§ Information provided:

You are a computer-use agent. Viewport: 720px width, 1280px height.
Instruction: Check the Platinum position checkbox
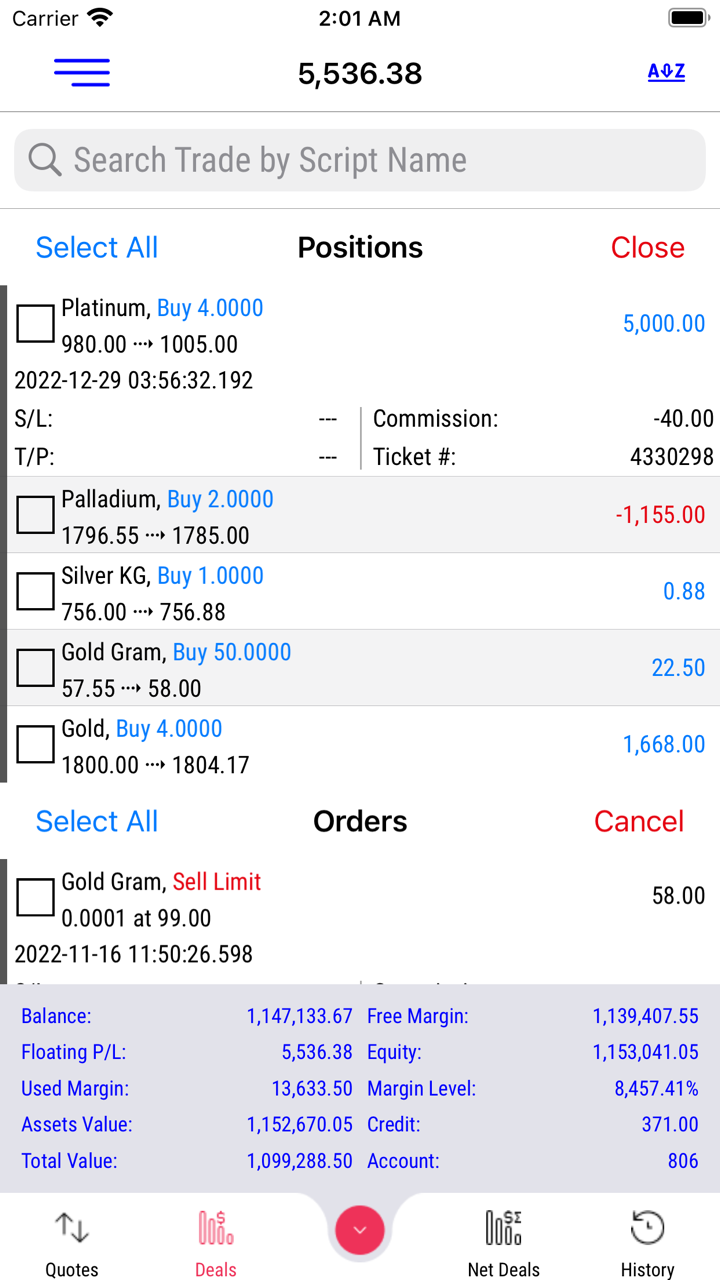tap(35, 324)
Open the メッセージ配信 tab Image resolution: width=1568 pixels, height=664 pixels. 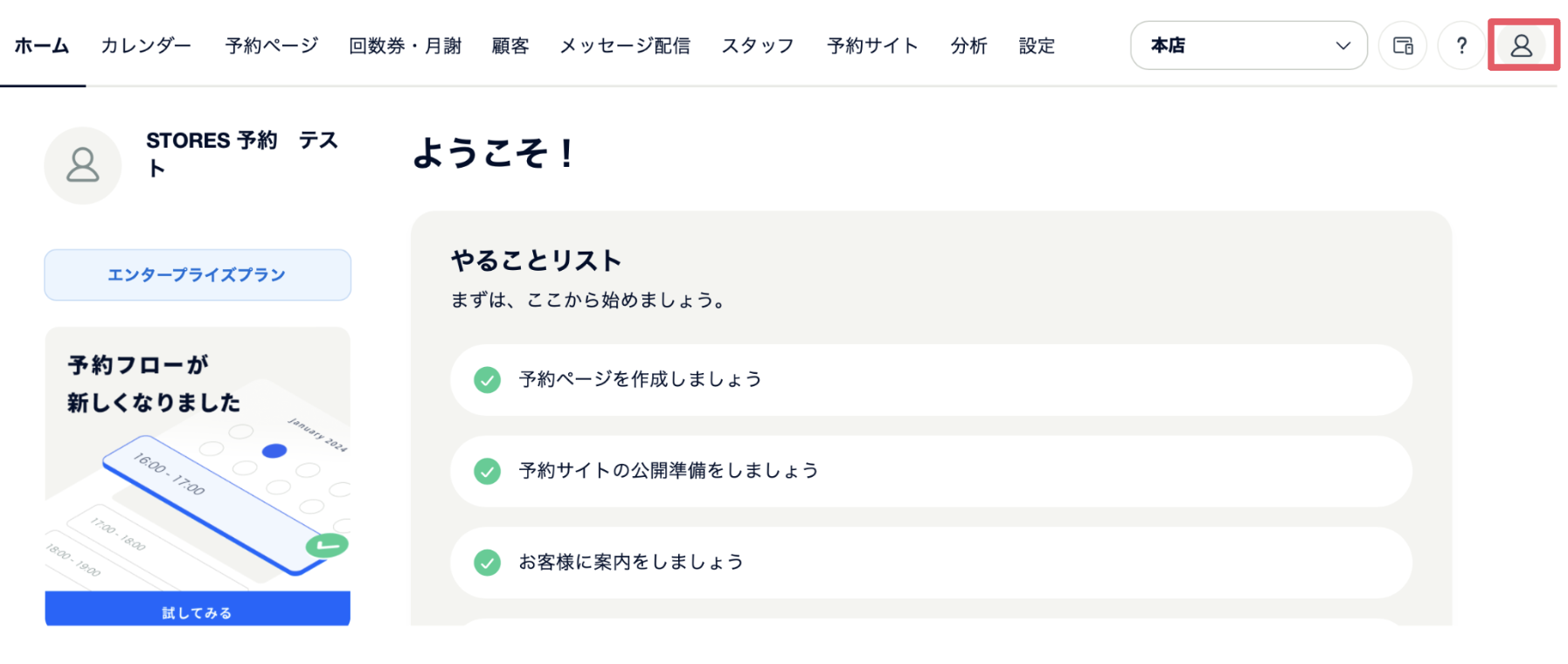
---
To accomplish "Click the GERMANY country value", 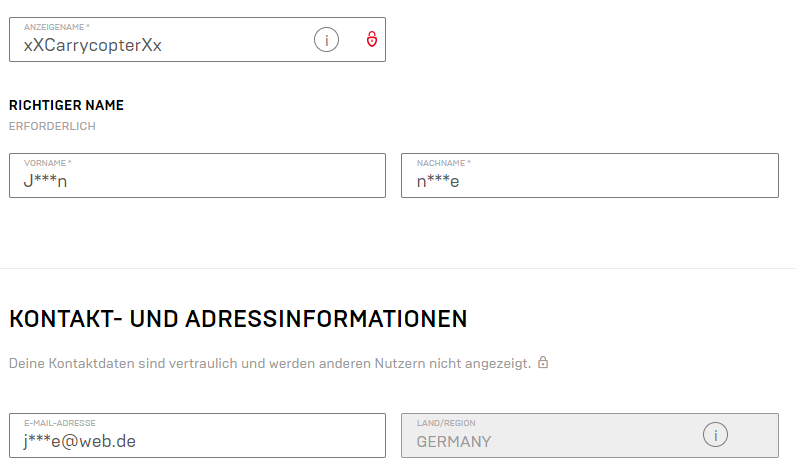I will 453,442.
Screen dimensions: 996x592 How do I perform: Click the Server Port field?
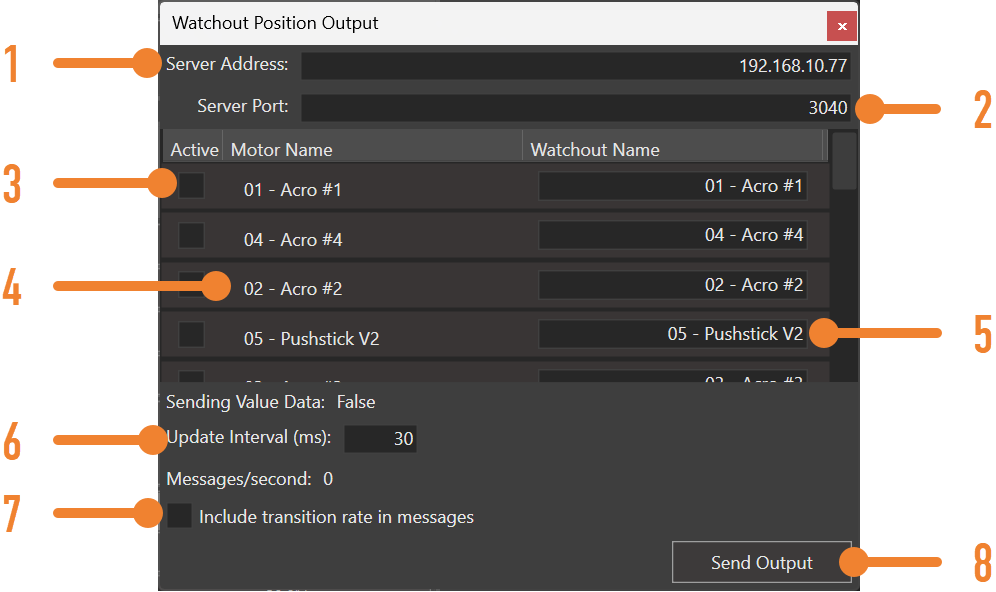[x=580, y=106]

§ Try it: Please output the lines above beginning at the line with "You are a computer-use" and ending after the line with "Open the メッセージ配信", precisely as written and with no pictures.

§ Answer section:
You are a computer-use agent. Viewport: 720px width, 1280px height.
Instruction: Check the Platinum position checkbox
tap(35, 324)
Open the メッセージ配信 tab Image resolution: width=1568 pixels, height=664 pixels. 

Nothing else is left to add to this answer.